Given request 1:
Name every piece of software that the forum excerpt about a new Markdown editor mentions by name.
=-=-=
Why Another Markdown Editor?

I like Mou. I write Markdown all the time, and since I use OS X on a daily
basis, Mou is my go-to editor whenever I wish to generate something with
markup. But I had always wanted something more.

It came as a great shock when Chen Luo announced that he felt he could not
actively continue the development, and wished to sell the ownership of Mou. No
suitable offers surfaced (I honestly do not think there will be, either), and
I decided that instead of waiting for others to do something about this, I
should act myself.

I don’t have nearly enough money to match Chen Luo’s purposed offer, but I do
have my own pocket of tricks and some free time. So I started from scratch,
spent some weekends hacking together my own solution. And this is the result.

"

[http://macdown.uranusjr.com/](http://macdown.uranusjr.com/)

------
optimusclimb
You'd have to pry emacs from my cold, dead hands.
=-=-=
Given request 2:
Put the records below, starting with the line that contains "The image size" and going on through the line that contains "[x=165, y=247]", into a Markdown table with the columns Row and Line. Number each row, skip blank lines, and leave the pictures out.

Provided records:
=-=-=
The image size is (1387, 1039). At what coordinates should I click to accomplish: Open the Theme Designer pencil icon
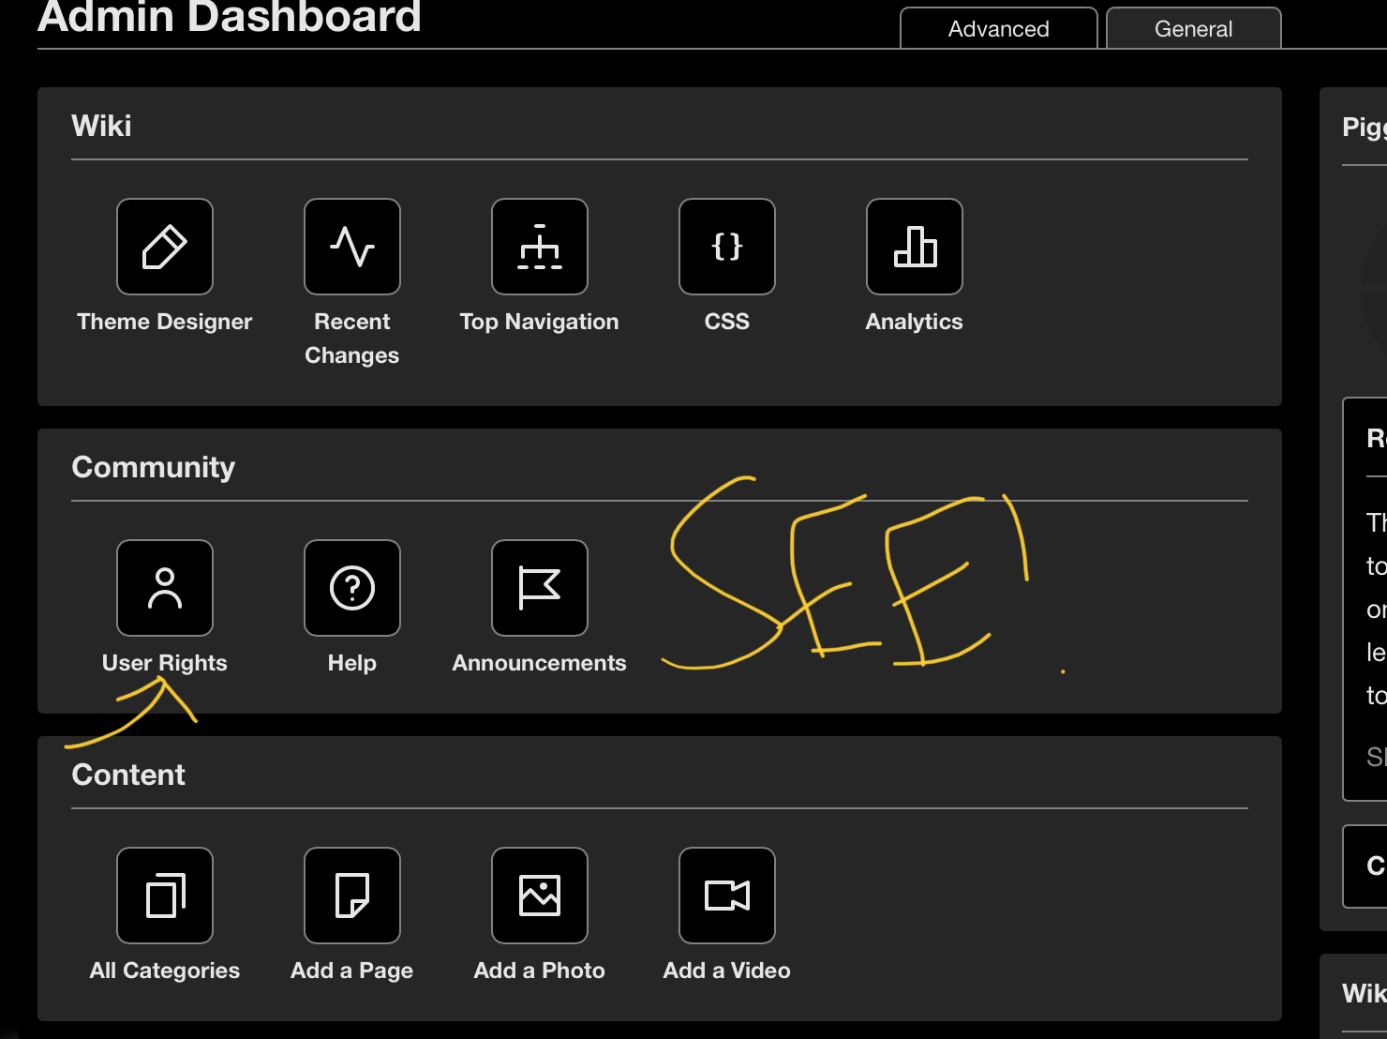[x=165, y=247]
=-=-=
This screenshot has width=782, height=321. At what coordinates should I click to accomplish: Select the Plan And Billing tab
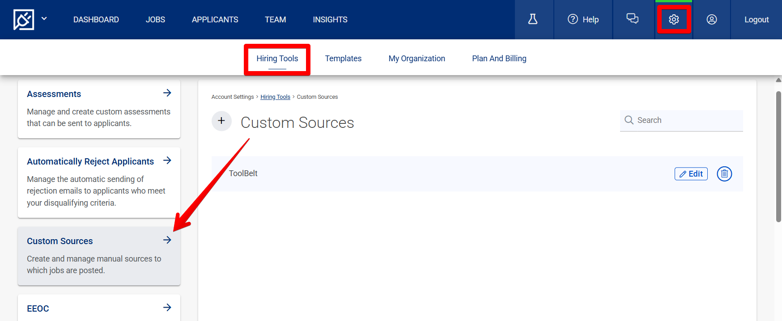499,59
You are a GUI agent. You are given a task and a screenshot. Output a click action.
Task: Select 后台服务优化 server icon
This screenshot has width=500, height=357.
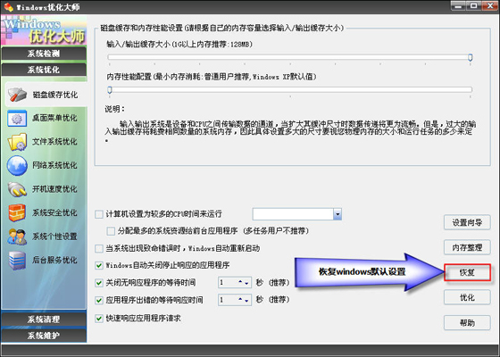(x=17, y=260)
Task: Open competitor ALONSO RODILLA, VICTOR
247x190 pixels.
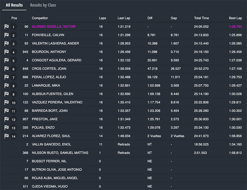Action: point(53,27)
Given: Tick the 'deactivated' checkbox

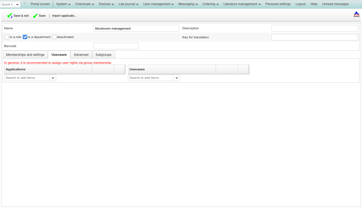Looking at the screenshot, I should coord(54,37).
=-=-=
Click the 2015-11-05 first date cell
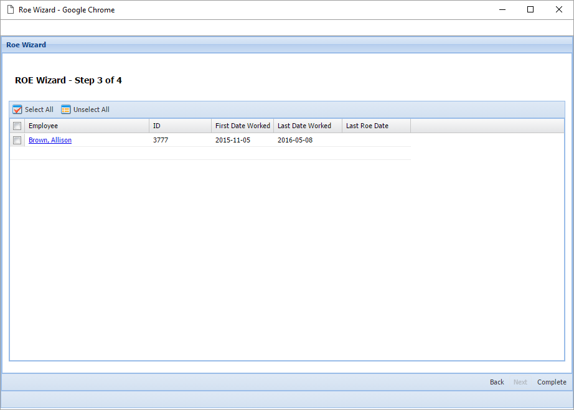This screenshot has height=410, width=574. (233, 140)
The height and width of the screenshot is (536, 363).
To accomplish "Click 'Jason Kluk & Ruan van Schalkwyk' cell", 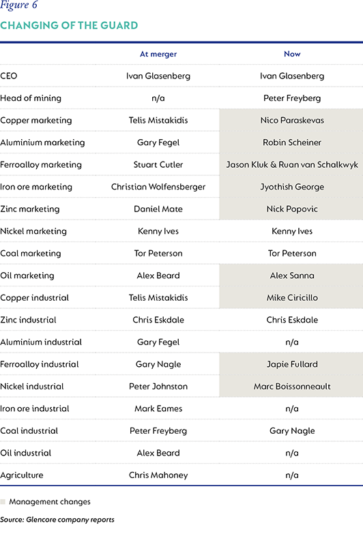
=-=-=
Correct output 1:
Mou, OS X, emacs

Correct output 2:
| Row | Line |
|---|---|
| 1 | The image size is (1387, 1039). At what coordinates should I click to accomplish: Open the Theme Designer pencil icon |
| 2 | [x=165, y=247] |